-- BEGIN --
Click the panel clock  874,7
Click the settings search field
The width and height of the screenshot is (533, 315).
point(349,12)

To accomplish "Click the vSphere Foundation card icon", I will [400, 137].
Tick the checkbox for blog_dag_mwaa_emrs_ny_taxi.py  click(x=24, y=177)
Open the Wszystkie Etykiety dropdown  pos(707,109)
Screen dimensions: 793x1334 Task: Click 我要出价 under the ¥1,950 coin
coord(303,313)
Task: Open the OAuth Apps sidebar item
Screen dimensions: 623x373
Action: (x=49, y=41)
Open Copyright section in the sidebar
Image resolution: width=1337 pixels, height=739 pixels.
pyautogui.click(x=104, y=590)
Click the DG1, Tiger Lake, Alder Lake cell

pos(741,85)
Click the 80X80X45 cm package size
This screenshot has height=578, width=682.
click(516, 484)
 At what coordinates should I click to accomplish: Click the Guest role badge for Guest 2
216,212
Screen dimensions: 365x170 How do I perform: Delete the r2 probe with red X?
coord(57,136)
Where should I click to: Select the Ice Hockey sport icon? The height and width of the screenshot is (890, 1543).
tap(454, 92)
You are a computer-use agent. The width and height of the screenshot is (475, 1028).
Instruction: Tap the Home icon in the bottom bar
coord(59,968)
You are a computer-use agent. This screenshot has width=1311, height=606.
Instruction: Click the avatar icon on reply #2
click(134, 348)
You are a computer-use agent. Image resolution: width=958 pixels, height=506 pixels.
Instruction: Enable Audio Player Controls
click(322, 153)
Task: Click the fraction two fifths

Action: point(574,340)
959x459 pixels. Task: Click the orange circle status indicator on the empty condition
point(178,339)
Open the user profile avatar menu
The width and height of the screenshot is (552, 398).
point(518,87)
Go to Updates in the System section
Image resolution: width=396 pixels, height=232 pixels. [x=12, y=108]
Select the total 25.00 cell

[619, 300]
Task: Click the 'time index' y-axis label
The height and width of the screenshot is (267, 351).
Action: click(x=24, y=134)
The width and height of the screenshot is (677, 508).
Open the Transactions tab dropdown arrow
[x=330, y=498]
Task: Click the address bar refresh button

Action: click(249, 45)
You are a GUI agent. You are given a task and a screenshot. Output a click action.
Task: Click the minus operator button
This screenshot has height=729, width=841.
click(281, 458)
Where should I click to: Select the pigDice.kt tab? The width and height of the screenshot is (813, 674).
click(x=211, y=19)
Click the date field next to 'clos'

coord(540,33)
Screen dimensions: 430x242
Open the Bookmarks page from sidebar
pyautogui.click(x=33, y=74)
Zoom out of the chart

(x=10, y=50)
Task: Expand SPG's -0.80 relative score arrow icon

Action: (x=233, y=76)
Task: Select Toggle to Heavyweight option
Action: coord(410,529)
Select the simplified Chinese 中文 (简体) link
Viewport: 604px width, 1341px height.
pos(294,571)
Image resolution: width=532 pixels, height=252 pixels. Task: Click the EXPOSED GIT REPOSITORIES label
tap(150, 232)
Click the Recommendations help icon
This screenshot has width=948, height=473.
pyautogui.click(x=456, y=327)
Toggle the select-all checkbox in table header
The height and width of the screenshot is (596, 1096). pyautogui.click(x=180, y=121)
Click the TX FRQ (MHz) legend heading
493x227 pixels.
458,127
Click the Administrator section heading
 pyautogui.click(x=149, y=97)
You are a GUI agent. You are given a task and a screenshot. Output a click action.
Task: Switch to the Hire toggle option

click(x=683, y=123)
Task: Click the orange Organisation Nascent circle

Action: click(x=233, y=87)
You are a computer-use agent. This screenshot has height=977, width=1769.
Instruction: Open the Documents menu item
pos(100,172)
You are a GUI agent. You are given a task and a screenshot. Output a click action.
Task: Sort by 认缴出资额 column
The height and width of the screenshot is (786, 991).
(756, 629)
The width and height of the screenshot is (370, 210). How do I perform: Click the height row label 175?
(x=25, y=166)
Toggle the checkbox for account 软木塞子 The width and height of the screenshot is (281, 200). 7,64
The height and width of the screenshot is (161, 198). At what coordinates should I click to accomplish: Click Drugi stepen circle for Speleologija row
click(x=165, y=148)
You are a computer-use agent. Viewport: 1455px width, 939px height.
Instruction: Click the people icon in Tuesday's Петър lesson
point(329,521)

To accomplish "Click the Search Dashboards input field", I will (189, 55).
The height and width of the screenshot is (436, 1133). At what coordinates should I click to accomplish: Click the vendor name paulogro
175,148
-- END --
■ **DIRECTIVE**: Copy out the whole listing above verbatim, line for line.

■ **WORKED ANSWER**:
Click the panel clock  874,7
Click the settings search field
The width and height of the screenshot is (533, 315).
point(349,12)

To accomplish "Click the vSphere Foundation card icon", I will [400, 137].
Tick the checkbox for blog_dag_mwaa_emrs_ny_taxi.py  click(x=24, y=177)
Open the Wszystkie Etykiety dropdown  pos(707,109)
Screen dimensions: 793x1334 Task: Click 我要出价 under the ¥1,950 coin
coord(303,313)
Task: Open the OAuth Apps sidebar item
Screen dimensions: 623x373
Action: (x=49, y=41)
Open Copyright section in the sidebar
Image resolution: width=1337 pixels, height=739 pixels.
pyautogui.click(x=104, y=590)
Click the DG1, Tiger Lake, Alder Lake cell

pos(741,85)
Click the 80X80X45 cm package size
This screenshot has height=578, width=682.
click(516, 484)
 At what coordinates should I click to accomplish: Click the Guest role badge for Guest 2
216,212
Screen dimensions: 365x170 How do I perform: Delete the r2 probe with red X?
coord(57,136)
Where should I click to: Select the Ice Hockey sport icon? The height and width of the screenshot is (890, 1543).
tap(454, 92)
You are a computer-use agent. The width and height of the screenshot is (475, 1028).
Instruction: Tap the Home icon in the bottom bar
coord(59,968)
You are a computer-use agent. This screenshot has width=1311, height=606.
Instruction: Click the avatar icon on reply #2
click(134, 348)
You are a computer-use agent. Image resolution: width=958 pixels, height=506 pixels.
Instruction: Enable Audio Player Controls
click(322, 153)
Task: Click the fraction two fifths

Action: point(574,340)
959x459 pixels. Task: Click the orange circle status indicator on the empty condition
point(178,339)
Open the user profile avatar menu
The width and height of the screenshot is (552, 398).
point(518,87)
Go to Updates in the System section
Image resolution: width=396 pixels, height=232 pixels. [x=12, y=108]
Select the total 25.00 cell

[619, 300]
Task: Click the 'time index' y-axis label
The height and width of the screenshot is (267, 351).
Action: click(x=24, y=134)
The width and height of the screenshot is (677, 508).
Open the Transactions tab dropdown arrow
[x=330, y=498]
Task: Click the address bar refresh button

Action: click(249, 45)
You are a GUI agent. You are given a task and a screenshot. Output a click action.
Task: Click the minus operator button
This screenshot has height=729, width=841.
click(281, 458)
Where should I click to: Select the pigDice.kt tab? The width and height of the screenshot is (813, 674).
click(x=211, y=19)
Click the date field next to 'clos'

coord(540,33)
Screen dimensions: 430x242
Open the Bookmarks page from sidebar
pyautogui.click(x=33, y=74)
Zoom out of the chart

(x=10, y=50)
Task: Expand SPG's -0.80 relative score arrow icon

Action: (x=233, y=76)
Task: Select Toggle to Heavyweight option
Action: coord(410,529)
Select the simplified Chinese 中文 (简体) link
Viewport: 604px width, 1341px height.
pos(294,571)
Image resolution: width=532 pixels, height=252 pixels. Task: Click the EXPOSED GIT REPOSITORIES label
tap(150, 232)
Click the Recommendations help icon
This screenshot has width=948, height=473.
pyautogui.click(x=456, y=327)
Toggle the select-all checkbox in table header
The height and width of the screenshot is (596, 1096). pyautogui.click(x=180, y=121)
Click the TX FRQ (MHz) legend heading
493x227 pixels.
458,127
Click the Administrator section heading
 pyautogui.click(x=149, y=97)
You are a GUI agent. You are given a task and a screenshot. Output a click action.
Task: Switch to the Hire toggle option

click(x=683, y=123)
Task: Click the orange Organisation Nascent circle

Action: click(x=233, y=87)
You are a computer-use agent. This screenshot has height=977, width=1769.
Instruction: Open the Documents menu item
pos(100,172)
You are a GUI agent. You are given a task and a screenshot. Output a click action.
Task: Sort by 认缴出资额 column
The height and width of the screenshot is (786, 991).
(756, 629)
The width and height of the screenshot is (370, 210). How do I perform: Click the height row label 175?
(x=25, y=166)
Toggle the checkbox for account 软木塞子 The width and height of the screenshot is (281, 200). 7,64
The height and width of the screenshot is (161, 198). At what coordinates should I click to accomplish: Click Drugi stepen circle for Speleologija row
click(x=165, y=148)
You are a computer-use agent. Viewport: 1455px width, 939px height.
Instruction: Click the people icon in Tuesday's Петър lesson
point(329,521)

To accomplish "Click the Search Dashboards input field", I will (189, 55).
The height and width of the screenshot is (436, 1133). At what coordinates should I click to accomplish: Click the vendor name paulogro
175,148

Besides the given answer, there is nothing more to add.